Tidy Troubles and SwimmeR does the Splits - v0.6.0

Tags:

If you’re only going to read one line of this post let it be this one: v0.6.0 of SwimmeR is now available from CRAN and it’s better now than ever before. But don’t just stop at one line though, grab that update and come along on this journey, deep into the heart of SwimmeR.

library(SwimmeR)
library(dplyr)
library(stringr)
library(flextable)

flextable_style <- function(x) {
  x %>%
    flextable() %>%
    bold(part = "header") %>% # bold header
    bg(bg = "#D3D3D3", part = "header") %>% # puts gray background behind the header row
    align_nottext_col(align = "center", header = TRUE, footer = TRUE) %>% # center alignment
    autofit()
}

The rest of this post, which I promise will be super interesting and even have jokes, is about the tidy framework, inconsistencies in source material, subcategories and my failure to get all those things to play nicely together in the context of SwimmeR. I realize calling it a failure makes it sound like I was lying a few lines ago when I said that SwimmeR v0.6.0 is better than ever before, but I wasn’t. Don’t jump to conclusions.

Breaking Change

Before going any further though there’s one important, breaking, change. The output of swim_parse has been modified, such that the Grade column is renamed to Age and the School column is renamed to Team. These are frankly overdue changes, which reflect the broader applicability of SwimmeR outside the American high school swimming arena I first developed it for. My apologies and please adjust your work flows.

Tidy Data

Tidy is a way of organizing data that’s been championed by Hadley Wickham. He’s, I think indisputably, the most famous proponent of R, and from his post as Chief Scientist at RStudio he’s in a prime position to drive his personal philosophies forward. One of those philosophies is tidy data. He also has a distinctive first name, so you’ll often see him referred to simply as Hadley, like he’s Kobe or Madonna or something, but that’s neither here nor there.
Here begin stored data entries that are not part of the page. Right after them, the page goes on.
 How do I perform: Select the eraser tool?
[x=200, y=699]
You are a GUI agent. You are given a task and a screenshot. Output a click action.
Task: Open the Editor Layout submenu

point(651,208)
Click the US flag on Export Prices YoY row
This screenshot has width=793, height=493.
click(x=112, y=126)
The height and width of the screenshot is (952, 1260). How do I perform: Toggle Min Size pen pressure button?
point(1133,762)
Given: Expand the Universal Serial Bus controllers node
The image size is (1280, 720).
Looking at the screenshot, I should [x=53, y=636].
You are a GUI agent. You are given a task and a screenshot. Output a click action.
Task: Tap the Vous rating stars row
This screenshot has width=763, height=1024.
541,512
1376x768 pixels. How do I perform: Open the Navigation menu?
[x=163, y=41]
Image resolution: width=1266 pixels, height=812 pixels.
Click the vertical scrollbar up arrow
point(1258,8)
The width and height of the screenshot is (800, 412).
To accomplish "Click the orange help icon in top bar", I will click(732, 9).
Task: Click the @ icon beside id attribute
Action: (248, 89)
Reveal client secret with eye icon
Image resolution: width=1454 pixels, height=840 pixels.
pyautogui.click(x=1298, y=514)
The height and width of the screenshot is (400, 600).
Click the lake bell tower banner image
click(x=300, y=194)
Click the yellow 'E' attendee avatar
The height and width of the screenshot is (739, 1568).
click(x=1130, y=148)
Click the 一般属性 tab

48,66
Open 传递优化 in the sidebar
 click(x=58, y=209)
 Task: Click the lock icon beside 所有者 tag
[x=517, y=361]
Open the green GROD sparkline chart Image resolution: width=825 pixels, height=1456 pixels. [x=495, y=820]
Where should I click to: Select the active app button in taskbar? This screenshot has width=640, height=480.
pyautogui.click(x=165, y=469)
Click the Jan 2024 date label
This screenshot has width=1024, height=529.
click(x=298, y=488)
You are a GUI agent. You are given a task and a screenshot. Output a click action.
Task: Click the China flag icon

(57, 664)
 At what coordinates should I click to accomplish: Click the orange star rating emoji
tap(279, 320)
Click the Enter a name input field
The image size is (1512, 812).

Tidy data has several benefits.

It’s easy to explain. Tidy data is simply data where each row is a distinct observation, or event (like a swim), and each column contains one and only one variable, like a name, or a time.
It’s easy to represent in a table, or even a spreadsheet.
It’s super easy to work with in R. This is arguably because of tidy data’s relative simplicity of structure, but it’s also in some part because Hadley Wickham/RStudio release tons of free, excellent, packages that use (and enforce the norms of) tidy data.

In spite of what I see as tidy data’s real utility, bemoaning the influence of Hadley Wickham/RStudio is something of a sport in the R blog-o-sphere. This is the Swimming + Data Science blog though, and the only sport we care about here is swimming (and also diving). I’ve got my hands way too full dealing with getting SwimmeR releases out, the International Swim League changing their results formats for no reason, and breaststrokers trying to cheat all the time to be complaining about someone releasing free tools. I need all the help I can get.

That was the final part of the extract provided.